#### [WHAT TO DO]
List each line below that contains the string "dimensions".

(Pointing lines for screenshots and pages)
[start]
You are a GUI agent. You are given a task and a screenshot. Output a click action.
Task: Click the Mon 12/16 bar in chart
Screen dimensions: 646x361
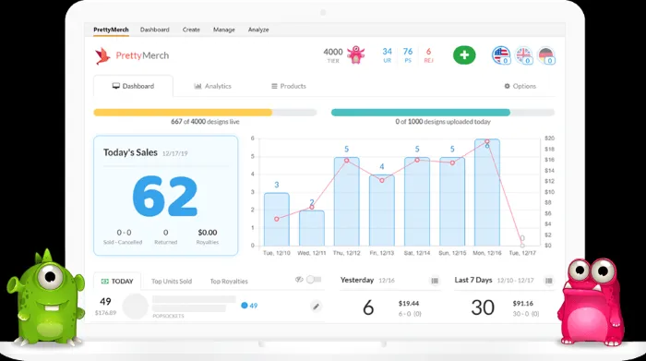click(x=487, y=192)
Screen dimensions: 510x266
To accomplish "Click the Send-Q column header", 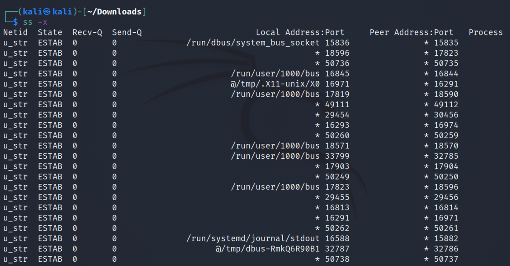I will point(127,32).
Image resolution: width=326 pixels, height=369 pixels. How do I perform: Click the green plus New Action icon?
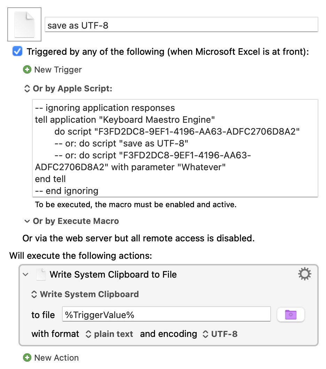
[end]
#### [EXERCISE RESPONSE]
Screen dimensions: 646x361
Screen dimensions: 510x266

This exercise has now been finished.